• [演習課題]:
A. 記事のうち、「そもそもHOTCAKEは3台」から「エフェクターを選ぶ基準のひとつにルックスがあってもいいと思うんです。」までの部分を、両端を含めて一字一句変えずに引用してください。
B. 記事によると、筆者がもともと所有していたHOTCAKEは何台ですか。
C. 記事において、裏ブタを開けた内側に記載されていると述べられている連絡先情報をすべて挙げてください。

• [記事]:
約25年定期購読状態だったギターマガジンとプレイヤーの読者を2020年に卒業してしまっていたし…新商品紹介なんか全然見てなかったから、「V2」ってその間に紹介されていたのでしょうか。
そもそもHOTCAKEは3台持ってて、それはここに書いていたんですけど、店頭でさっぱり見なくなったから「ヤバいな」と思ってました。
好きとはいえ基本は「OLD CIRCUIT」さえあれば事足りるので、XLFの青い個体や77リイシュー、ダブルホットケーキを買うことはなかったのに、なんでこの「V2」なるシリーズを買ったのか? という理由は、まず情報がないので確かめたかったこと、それとルックスが良かったこと。私はホットケーキのルックスが好きなんですけど、さっき書いた青い個体や77リイシュー、加えてダブルのルックスがカッコいいと思えなくて。
エフェクターを選ぶ基準のひとつにルックスがあってもいいと思うんです。
パッケージ等にはどこにも「V2」なんて書かれてません。これ、ポールクラウザーさんが手がけた本物なのか…?
という疑問もありますが、ロゴも同じだし、恐るおそる裏ブタを開けると…、
これは本物でしょう。ニュージーランドの住所、電話番号、メールアドレスもきちんと書いてありますし、以前のと一致しています(住所は一度変わっているようです)。
情報のより所として、「THE EFFECTOR BOOK VOL.50」の記事にあるシリアルナンバーの見方(と考えられると書いてある)によれば、手書き数字の最初の2文字が西暦下二桁(Year)。ここまでは明らかなので、それ以降は私の推測を含みますが、その次の2文字が月(Month)、その次が月内の生産順番でしょうか。
となると、写真の左は「2022年3月生産の29台目」、右は「2023年5月生産の75台目」と読み取れます。

• [提供データ]:
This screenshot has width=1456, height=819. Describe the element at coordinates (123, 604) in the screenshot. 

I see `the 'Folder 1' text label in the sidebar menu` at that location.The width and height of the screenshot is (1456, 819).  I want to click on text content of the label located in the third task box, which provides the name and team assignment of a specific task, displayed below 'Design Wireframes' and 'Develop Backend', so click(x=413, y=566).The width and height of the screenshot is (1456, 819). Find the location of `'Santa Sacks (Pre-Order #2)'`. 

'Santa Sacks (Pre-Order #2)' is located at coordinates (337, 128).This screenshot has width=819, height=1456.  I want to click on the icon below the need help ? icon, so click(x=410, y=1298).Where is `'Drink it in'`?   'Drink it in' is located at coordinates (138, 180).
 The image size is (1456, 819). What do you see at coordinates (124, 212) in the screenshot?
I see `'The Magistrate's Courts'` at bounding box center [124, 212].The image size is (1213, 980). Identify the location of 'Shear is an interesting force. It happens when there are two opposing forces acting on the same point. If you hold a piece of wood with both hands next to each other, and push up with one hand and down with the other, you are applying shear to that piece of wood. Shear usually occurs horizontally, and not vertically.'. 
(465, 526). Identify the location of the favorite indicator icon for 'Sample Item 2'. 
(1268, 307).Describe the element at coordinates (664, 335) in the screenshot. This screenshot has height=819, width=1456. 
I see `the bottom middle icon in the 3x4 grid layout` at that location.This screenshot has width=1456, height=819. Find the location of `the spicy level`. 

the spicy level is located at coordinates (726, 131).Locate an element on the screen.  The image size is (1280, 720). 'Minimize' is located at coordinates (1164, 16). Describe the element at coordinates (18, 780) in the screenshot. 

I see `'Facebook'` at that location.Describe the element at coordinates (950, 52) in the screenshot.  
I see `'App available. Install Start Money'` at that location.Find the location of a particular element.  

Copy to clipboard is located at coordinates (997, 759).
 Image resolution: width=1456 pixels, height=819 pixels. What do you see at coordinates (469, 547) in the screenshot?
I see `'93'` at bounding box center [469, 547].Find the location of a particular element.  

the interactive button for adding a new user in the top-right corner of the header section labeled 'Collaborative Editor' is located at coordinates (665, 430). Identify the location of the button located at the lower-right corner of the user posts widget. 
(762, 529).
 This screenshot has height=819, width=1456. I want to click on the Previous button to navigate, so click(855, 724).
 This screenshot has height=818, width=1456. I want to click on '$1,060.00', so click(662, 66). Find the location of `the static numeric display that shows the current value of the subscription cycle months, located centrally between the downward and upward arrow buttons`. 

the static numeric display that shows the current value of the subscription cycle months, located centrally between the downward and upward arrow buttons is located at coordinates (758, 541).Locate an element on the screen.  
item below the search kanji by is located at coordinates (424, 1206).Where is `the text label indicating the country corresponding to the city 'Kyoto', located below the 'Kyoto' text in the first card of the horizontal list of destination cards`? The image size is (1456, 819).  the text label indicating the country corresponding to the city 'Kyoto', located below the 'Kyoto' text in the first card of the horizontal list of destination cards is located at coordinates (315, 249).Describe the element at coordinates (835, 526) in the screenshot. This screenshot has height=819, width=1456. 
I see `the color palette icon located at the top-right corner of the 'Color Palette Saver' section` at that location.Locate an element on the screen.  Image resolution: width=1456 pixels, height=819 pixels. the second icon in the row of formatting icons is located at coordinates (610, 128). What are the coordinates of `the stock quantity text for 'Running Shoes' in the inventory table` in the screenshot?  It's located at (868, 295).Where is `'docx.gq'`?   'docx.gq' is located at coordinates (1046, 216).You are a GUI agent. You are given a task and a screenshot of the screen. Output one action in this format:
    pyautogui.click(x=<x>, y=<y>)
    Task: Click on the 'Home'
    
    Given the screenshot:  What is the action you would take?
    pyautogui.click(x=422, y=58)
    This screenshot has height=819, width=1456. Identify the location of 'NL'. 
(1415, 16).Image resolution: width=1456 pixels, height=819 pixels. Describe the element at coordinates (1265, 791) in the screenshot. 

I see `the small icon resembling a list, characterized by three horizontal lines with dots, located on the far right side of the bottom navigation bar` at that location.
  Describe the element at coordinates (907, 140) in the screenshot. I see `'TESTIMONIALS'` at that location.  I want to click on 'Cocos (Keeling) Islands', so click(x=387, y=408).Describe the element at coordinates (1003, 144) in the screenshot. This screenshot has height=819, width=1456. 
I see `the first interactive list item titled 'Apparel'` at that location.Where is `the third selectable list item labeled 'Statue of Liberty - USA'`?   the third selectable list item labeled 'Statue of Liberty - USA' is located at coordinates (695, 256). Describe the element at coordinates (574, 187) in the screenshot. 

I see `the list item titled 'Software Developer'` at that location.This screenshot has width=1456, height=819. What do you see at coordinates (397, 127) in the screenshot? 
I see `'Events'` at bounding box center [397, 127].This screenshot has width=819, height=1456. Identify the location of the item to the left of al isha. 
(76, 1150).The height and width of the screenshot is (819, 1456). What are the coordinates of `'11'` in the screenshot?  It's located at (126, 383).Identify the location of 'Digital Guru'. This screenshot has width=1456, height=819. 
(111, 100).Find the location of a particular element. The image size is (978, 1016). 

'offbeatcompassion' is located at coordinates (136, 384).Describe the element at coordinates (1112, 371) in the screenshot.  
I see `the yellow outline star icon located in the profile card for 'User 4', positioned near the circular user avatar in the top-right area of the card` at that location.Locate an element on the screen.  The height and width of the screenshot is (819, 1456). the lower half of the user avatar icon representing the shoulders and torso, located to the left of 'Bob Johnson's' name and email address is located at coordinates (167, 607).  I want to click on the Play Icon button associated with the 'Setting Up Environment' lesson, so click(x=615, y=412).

• [課題別解答]:
A.
そもそもHOTCAKEは3台持ってて、それはここに書いていたんですけど、店頭でさっぱり見なくなったから「ヤバいな」と思ってました。
好きとはいえ基本は「OLD CIRCUIT」さえあれば事足りるので、XLFの青い個体や77リイシュー、ダブルホットケーキを買うことはなかったのに、なんでこの「V2」なるシリーズを買ったのか? という理由は、まず情報がないので確かめたかったこと、それとルックスが良かったこと。私はホットケーキのルックスが好きなんですけど、さっき書いた青い個体や77リイシュー、加えてダブルのルックスがカッコいいと思えなくて。
エフェクターを選ぶ基準のひとつにルックスがあってもいいと思うんです。

B. 3台です。

C. ニュージーランドの住所、電話番号、メールアドレス